Revision as of 13:08, 21 May 2012

Changi is an area at the eastern end of Singapore. It is now the site of Singapore Changi Airport/Changi Air Base, Changi Naval Base and Changi Prison, the country's principal jail, which is also the site of the former Japanese Prisoner of War Camp during World War II which held Allied prisoners captured in Singapore and Malaysia after Singapore's fall in February 1942.

Being close to the sea, Changi also has 2 commercial ferry terminals, Changi Point Ferry Terminal at Changi Creek and Changi Ferry Terminal near to Changi Naval Base.

James Clavell based his novel King Rat on his experiences as a World War 2 Allied prisoner of war at Changi Prison.

Etymology

The early Malay place name of Changi was Tanjong Rusa, which is found in the 1604 E.G. de Eredia map of Singapore.

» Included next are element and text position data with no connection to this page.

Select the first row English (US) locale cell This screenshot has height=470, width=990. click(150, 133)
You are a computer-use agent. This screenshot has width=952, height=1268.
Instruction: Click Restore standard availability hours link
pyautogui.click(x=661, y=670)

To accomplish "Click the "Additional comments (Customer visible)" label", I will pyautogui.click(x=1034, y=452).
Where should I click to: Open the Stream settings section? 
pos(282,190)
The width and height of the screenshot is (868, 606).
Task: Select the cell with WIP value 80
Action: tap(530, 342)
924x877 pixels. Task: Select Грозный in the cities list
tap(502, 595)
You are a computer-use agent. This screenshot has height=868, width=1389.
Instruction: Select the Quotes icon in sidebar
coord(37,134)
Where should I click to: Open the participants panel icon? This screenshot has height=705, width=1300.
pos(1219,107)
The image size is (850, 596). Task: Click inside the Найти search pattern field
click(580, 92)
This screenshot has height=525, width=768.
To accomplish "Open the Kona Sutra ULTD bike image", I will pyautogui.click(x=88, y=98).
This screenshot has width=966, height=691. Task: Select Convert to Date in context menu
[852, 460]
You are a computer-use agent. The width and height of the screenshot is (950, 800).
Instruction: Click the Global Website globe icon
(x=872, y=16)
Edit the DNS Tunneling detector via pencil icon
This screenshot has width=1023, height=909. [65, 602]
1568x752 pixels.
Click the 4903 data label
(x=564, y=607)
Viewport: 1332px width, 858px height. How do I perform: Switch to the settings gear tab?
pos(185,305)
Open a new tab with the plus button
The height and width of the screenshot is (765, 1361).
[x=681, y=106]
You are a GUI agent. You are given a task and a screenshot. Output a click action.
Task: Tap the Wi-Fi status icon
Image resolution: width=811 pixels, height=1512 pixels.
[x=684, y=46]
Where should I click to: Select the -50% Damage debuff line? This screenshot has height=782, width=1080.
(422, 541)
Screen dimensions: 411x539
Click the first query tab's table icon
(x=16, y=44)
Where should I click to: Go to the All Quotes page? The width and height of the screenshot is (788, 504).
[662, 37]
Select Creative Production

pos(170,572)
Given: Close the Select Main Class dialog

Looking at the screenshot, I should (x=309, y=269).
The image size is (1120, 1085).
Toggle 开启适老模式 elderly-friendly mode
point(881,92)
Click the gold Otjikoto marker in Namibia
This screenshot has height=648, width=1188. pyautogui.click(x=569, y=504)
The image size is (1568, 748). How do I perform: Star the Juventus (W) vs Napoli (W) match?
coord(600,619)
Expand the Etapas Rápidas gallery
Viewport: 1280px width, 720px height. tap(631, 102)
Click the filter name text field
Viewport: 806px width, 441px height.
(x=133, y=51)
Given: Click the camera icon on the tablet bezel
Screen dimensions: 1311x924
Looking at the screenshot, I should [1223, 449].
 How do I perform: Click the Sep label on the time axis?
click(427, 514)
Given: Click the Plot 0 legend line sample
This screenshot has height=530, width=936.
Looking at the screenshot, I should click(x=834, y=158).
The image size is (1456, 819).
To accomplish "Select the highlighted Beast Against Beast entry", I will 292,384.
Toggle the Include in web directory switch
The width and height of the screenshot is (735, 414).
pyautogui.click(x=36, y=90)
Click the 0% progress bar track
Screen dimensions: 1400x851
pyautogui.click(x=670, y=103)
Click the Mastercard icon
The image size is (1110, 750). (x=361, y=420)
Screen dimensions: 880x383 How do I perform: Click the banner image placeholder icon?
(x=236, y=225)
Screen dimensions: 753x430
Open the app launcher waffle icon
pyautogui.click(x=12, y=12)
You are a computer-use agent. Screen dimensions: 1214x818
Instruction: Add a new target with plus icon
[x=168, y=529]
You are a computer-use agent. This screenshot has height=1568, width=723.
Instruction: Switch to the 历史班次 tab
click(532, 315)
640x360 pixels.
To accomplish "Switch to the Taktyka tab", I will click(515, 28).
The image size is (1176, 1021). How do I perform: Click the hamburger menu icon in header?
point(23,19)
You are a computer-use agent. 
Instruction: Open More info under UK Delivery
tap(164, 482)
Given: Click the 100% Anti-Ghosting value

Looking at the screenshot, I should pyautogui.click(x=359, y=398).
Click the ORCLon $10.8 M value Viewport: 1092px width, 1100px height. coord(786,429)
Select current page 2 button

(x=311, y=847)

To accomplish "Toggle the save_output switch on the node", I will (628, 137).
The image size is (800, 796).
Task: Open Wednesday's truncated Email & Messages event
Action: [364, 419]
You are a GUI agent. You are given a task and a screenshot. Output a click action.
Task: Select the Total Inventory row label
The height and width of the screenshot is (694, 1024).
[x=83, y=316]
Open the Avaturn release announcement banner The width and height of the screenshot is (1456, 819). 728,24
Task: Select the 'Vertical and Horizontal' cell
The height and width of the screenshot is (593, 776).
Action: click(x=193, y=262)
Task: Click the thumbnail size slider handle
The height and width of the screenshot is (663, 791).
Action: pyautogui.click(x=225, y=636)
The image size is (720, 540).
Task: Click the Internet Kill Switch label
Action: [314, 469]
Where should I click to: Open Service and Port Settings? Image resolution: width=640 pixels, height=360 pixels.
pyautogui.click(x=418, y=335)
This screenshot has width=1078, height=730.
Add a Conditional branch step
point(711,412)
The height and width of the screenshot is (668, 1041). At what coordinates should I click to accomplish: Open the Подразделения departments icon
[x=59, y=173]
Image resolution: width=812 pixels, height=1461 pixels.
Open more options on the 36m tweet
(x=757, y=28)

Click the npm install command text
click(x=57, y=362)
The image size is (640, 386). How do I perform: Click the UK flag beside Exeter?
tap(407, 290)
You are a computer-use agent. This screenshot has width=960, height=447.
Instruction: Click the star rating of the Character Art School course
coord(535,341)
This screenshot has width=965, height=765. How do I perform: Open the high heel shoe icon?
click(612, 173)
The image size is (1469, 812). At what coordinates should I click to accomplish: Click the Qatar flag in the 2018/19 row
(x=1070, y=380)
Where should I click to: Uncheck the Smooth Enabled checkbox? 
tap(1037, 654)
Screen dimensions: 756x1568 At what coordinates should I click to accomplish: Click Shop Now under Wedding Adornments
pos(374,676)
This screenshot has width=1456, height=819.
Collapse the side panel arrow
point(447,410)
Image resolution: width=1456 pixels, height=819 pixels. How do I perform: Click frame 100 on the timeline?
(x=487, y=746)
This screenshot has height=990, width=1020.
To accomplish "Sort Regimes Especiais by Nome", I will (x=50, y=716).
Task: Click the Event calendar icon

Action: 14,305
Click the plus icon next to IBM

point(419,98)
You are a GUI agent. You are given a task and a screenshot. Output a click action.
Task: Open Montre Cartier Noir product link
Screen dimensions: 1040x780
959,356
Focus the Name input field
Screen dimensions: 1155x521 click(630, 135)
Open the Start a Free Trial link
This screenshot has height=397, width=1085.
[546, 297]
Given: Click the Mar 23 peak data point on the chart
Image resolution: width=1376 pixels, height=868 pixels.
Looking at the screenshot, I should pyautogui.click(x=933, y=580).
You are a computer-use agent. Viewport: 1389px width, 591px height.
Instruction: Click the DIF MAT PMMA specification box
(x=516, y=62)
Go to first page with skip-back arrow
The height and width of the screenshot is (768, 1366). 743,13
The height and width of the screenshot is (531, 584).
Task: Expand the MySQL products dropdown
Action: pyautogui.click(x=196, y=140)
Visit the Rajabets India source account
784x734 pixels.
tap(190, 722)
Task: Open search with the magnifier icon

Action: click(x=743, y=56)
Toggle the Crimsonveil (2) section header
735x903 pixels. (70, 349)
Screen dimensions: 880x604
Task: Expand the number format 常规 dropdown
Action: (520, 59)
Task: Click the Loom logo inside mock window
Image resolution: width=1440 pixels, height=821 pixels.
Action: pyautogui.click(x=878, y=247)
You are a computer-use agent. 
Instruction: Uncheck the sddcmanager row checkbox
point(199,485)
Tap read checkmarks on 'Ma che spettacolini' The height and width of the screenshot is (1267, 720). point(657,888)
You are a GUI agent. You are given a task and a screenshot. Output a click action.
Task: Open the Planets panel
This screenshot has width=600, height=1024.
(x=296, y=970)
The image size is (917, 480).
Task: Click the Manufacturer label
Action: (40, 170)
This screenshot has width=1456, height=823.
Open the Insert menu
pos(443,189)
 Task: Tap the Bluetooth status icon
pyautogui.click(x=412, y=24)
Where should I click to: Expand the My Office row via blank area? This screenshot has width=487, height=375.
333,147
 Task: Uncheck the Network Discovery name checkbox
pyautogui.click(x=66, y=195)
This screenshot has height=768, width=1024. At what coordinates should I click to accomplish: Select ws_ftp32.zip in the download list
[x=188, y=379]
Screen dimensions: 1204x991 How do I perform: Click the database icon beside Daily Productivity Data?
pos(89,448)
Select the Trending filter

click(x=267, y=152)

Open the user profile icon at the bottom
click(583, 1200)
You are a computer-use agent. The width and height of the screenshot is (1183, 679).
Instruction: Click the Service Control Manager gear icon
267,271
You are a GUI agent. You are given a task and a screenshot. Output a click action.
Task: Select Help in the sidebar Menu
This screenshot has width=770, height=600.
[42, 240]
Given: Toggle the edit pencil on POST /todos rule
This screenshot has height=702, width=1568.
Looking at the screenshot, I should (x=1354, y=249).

The native place name Changi is found very early in Singapore's history. In the 1828 map by Franklin and Jackson, the extreme southeastern tip of the island is referred to as Tanjong Changi. The local name Changi must have been a significant point for the Malays, especially in the days of the sixteenth century Johor kingdom located on the Johor River. Vessels using the Johor Straits would have to pass by Changi.

There are many versions for the etymological roots of the name Changi. One source says that it comes from a climbing shrub, the changi ular (Apama corymbosa), which grew in the area. Another claims that it gets its name from a tall tree, the chengai (Balanscarpus heimii), which abounded in the area in the early nineteenth century. Changi could also be a variation of the local timber named chengai. This heavy local timber is commonly used for buildings and furniture, and is valued for its strength and renowned for its deep rich colour.

During the early surveys in the 1820s to 1830s of Singapore island, Changi was also named Franklin Point after Captain Franklin who was involved as one of the early surveyors of Singapore island. It would seem that the colonial authorities had decided to latch on their own place name to the existing Malay name for Changi.

Around the 1900s, Changi was the favourite haunt for tigers. The female tigers were said to swim from Johore to Pulau Ubin to rest, before completing their journey to Singapore. The tigers would land at Ferry Point and give birth in this neighbourhood, and so the tigers on the island were generally young.

Economy

Singapore Airlines is headquartered at Airline House, by Changi Airport in Changi.[1]

See also

Bibliography

  • Victor R Savage, Brenda S A Yeoh (2003), Toponymics - A Study of Singapore Street Names, Eastern Universities Press, ISBN 981-210-205-1
  • Vernon Cornelius-Takahama, Changi, Singapore Infopedia,National Library Board 16 March 1999


References

  1. "Airline Ground Positions." Singapore Airlines.